Transcribe the line holding "This screenshot has width=794, height=828." together with every line after it, through the end of the records, exactly and with no pictures.

• _EXERCISE INPUTS_:

>>>>

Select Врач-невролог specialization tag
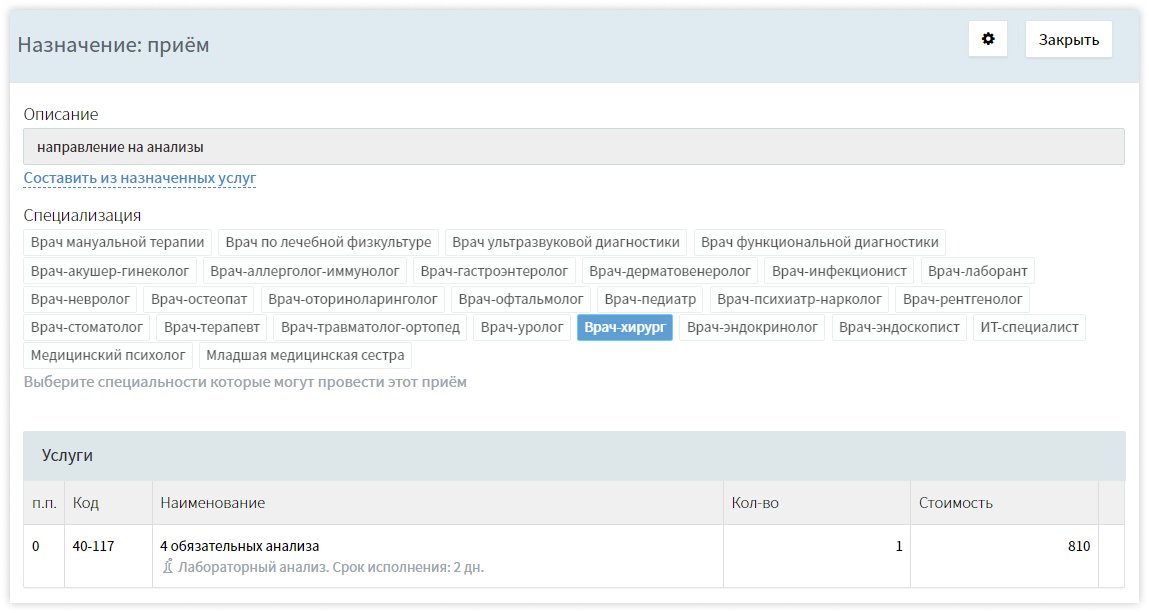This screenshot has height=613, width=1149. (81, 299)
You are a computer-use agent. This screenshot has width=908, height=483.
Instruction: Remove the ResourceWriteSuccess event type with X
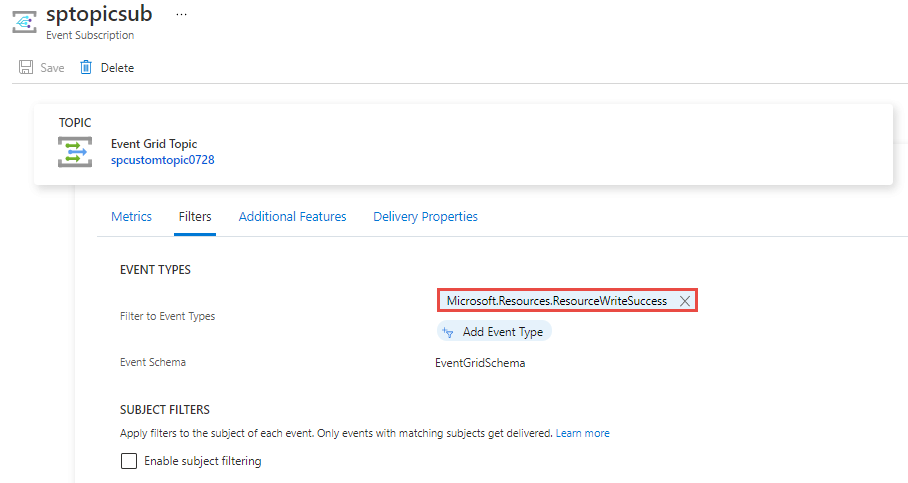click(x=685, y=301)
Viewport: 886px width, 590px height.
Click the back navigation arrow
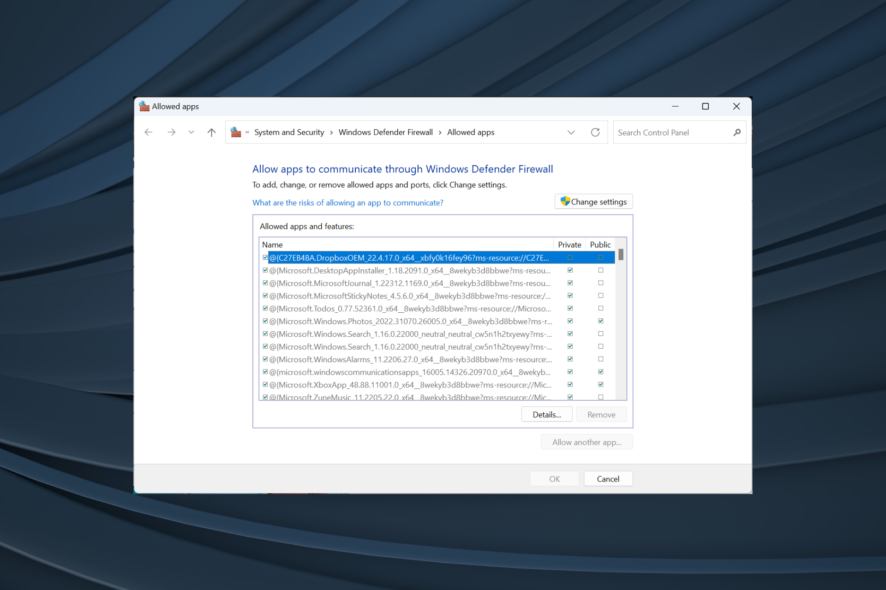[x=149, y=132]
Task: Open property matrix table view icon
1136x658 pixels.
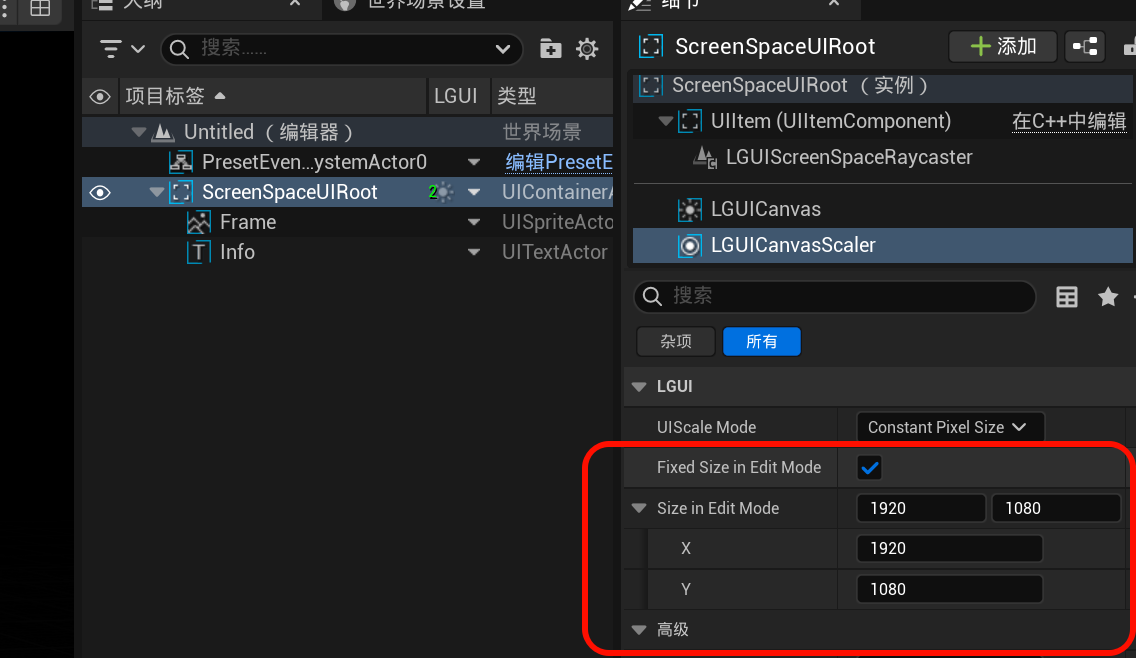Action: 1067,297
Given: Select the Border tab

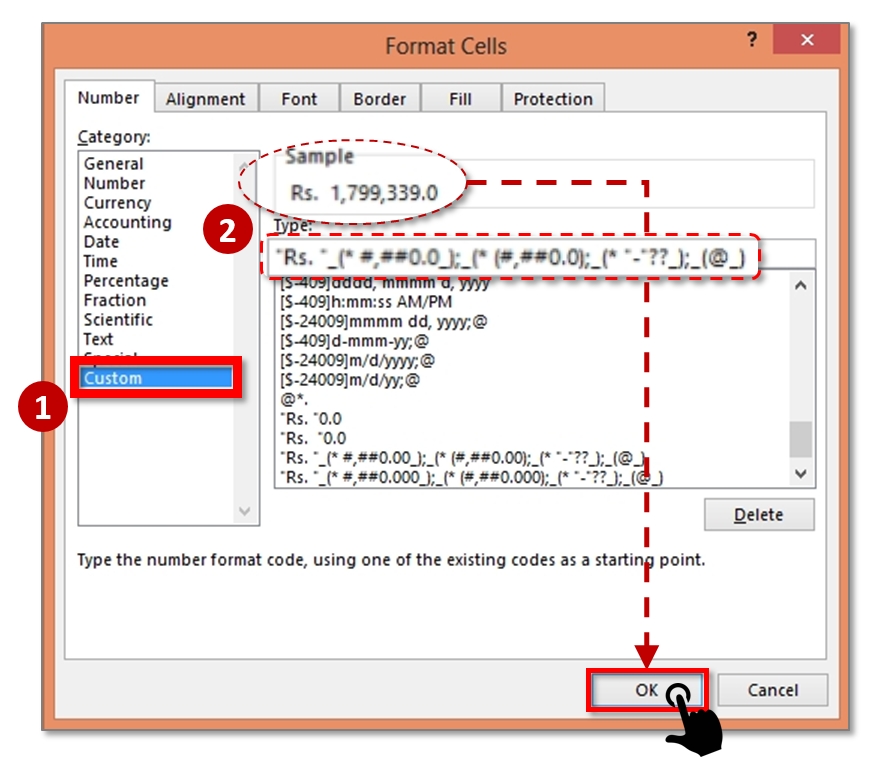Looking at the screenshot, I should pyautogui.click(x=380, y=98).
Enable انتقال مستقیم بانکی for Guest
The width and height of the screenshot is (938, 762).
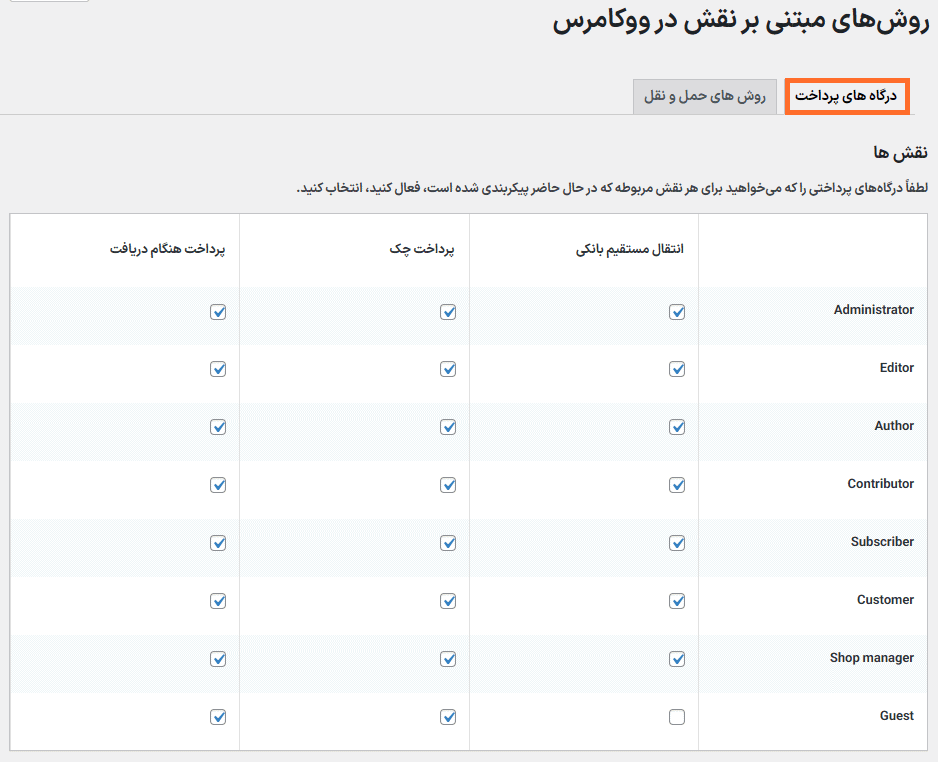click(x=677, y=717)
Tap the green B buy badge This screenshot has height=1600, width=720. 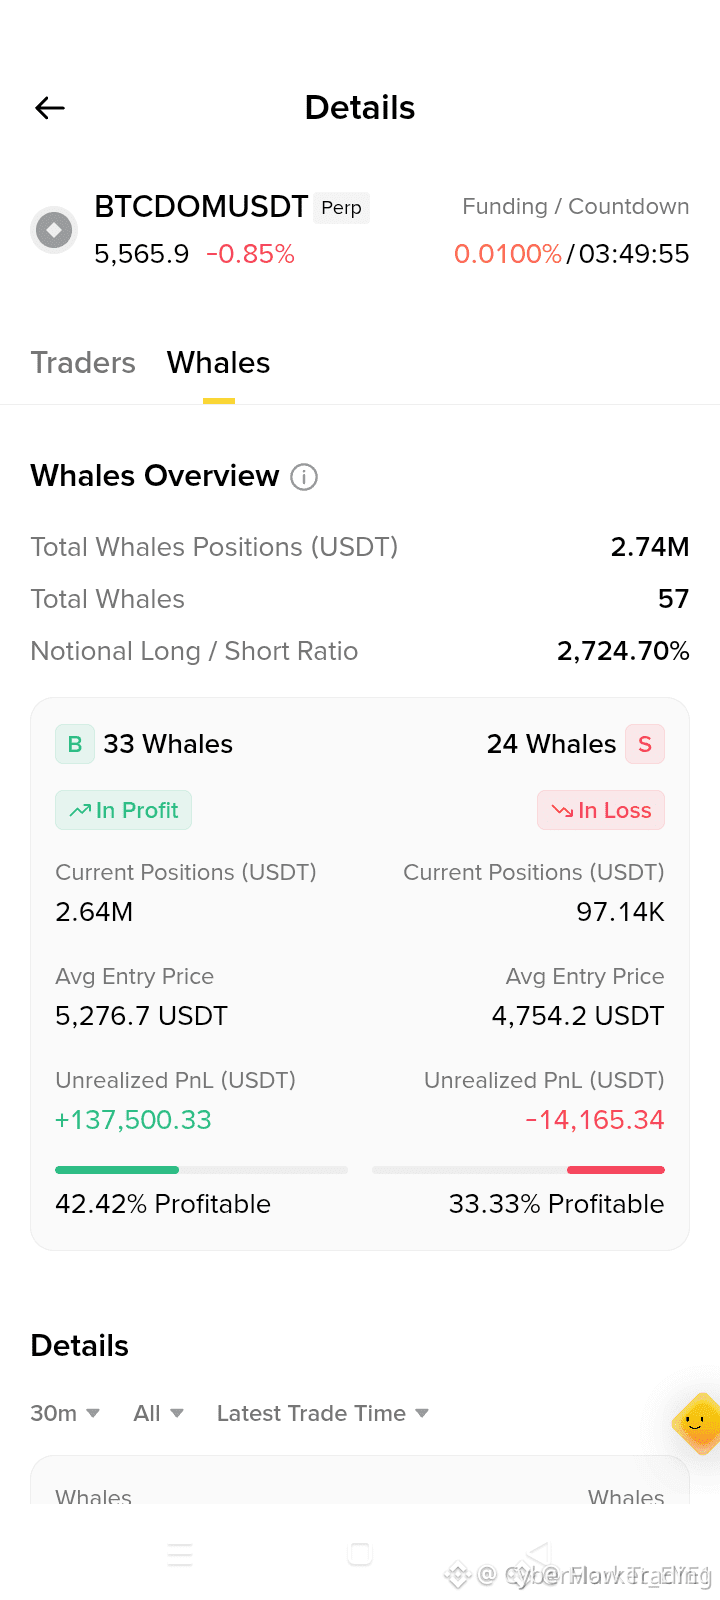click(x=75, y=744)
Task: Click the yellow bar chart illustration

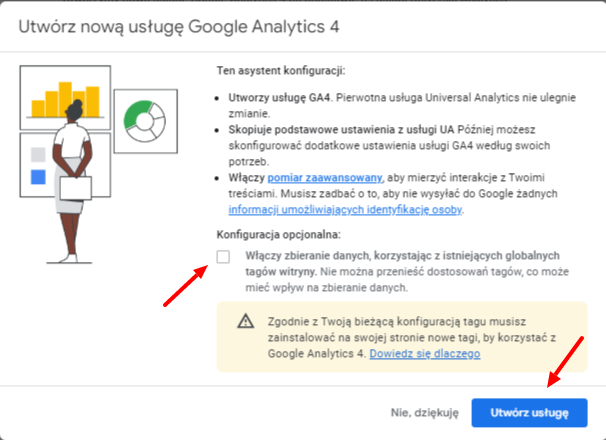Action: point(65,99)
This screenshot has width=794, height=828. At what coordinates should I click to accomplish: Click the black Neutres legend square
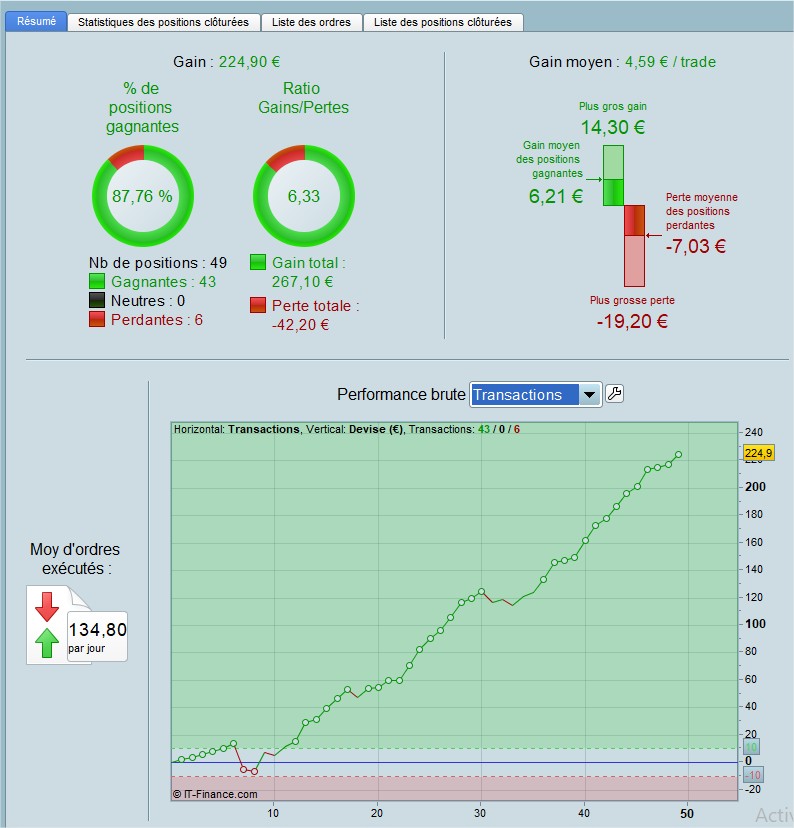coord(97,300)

<<<<

• _RESULT OF THE TASK_:
This screenshot has width=794, height=828. At what coordinates should I click to accomplish: Click the black Neutres legend square
coord(97,300)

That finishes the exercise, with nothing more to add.